Dans le monde du football burkinabè, les conflits d’intérêts représentent un obstacle majeur à la croissance et à la professionnalisation de notre sport. Pour simplifier, on peut distinguer deux types : les conflits d’intérêts apparents, basés sur des perceptions superficielles, et les conflits d’intérêts effectifs, qui impliquent de réelles incompatibilités. Face à cela, il est impératif de privilégier la prévention plutôt que la dénonciation. Les analyses objectives de Daouda Sanou Famoso, ancien Directeur Technique National (DTN) et expert observateur du football au Burkina Faso, mettent en lumière les faiblesses du cadre juridique, tandis que les approches partisanes se contentent de pointer du doigt des individus sur la base d’apparences trompeuses.
L’Impact des réseaux sociaux et des médias sur l’information sportive
Avec l’essor des réseaux sociaux, nous assistons à une explosion de la quantité d’informations circulant dans notre écosystème footballistique. Malheureusement, cette abondance s’accompagne d’une baisse alarmante de la crédibilité et de la fiabilité, transformant souvent l’information en outil de manipulation. Ce déficit en analyses de qualité constitue un frein majeur au développement du sport burkinabè.

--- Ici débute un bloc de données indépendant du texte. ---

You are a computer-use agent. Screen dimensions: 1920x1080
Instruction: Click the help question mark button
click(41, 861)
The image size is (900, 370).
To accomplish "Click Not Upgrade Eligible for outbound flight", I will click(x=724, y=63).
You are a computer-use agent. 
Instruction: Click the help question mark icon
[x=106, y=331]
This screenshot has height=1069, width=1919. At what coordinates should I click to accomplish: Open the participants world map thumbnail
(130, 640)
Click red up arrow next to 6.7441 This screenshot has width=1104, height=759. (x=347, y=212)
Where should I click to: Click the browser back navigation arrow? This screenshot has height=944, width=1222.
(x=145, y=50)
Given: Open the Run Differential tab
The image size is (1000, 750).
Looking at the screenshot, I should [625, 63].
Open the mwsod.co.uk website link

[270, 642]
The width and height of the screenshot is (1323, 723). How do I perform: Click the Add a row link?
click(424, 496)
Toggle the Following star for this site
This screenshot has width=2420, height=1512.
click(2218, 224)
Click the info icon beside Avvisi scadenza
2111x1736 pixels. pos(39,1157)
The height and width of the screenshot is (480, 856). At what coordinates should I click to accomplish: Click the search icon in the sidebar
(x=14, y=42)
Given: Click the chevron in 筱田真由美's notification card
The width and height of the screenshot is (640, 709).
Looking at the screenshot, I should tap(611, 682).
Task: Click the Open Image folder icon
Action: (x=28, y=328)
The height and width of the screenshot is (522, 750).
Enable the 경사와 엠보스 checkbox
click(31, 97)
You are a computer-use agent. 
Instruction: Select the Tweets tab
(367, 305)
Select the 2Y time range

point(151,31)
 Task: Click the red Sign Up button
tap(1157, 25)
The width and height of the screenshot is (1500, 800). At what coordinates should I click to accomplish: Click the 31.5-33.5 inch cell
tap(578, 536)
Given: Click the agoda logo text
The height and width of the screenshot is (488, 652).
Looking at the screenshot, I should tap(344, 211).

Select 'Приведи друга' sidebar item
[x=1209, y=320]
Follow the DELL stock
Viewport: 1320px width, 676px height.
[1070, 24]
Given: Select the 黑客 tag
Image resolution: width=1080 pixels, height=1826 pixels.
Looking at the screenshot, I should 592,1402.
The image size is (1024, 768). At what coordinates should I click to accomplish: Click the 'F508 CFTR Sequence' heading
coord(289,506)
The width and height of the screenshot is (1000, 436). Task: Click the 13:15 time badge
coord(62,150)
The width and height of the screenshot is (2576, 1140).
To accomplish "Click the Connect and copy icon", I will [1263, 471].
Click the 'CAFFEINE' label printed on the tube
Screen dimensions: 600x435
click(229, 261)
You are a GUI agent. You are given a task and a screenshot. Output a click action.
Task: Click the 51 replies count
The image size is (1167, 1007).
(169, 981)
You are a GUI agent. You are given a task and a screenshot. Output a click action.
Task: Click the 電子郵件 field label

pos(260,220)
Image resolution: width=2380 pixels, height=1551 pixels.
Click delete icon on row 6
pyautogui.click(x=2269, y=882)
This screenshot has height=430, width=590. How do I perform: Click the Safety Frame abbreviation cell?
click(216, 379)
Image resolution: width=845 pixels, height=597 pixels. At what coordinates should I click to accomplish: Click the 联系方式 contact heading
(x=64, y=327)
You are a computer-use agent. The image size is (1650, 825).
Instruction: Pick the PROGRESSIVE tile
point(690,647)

Le traitement de l’actualité sportive par certains médias locaux et influenceurs sur Facebook, combiné à l’absence d’une stratégie de communication au sein de la Fédération Burkinabè de Football (FBF), érige une barrière insurmontable pour la commercialisation et l’expansion du football. Ce mode de couverture décourage les investisseurs potentiels et dissuade les talents qualifiés de s’impliquer dans la gestion. Il entrave les collaborations entre acteurs et plonge notre football dans des eaux troubles, marquées par la suspicion et les divisions.
Vers une promotion des médias responsables et un environnement propice
Pour remédier à cela, il est essentiel de promouvoir les médias locaux et les influenceurs qui non seulement informent, mais éduquent et connectent les acteurs du football. Le Burkina Faso doit œuvrer à la création d’un environnement juridique et médiatique favorable au renforcement de l’écosystème footballistique.
À cet égard, la Fédération doit élaborer un plan de communication efficace, promotionnel et fédérateur. Ce plan devrait inclure selon Daouda Sanou Famoso :

● Une amélioration de la communication interne : Pour renforcer la cohésion au sein de la FBF, car une communication défaillante en interne se répercute inévitablement sur l’extérieur. Cela explique pourquoi des membres fédéraux peuvent être attaqués injustement sur les réseaux sociaux sans réaction de la part de l’institution, révélant une fragilité structurelle.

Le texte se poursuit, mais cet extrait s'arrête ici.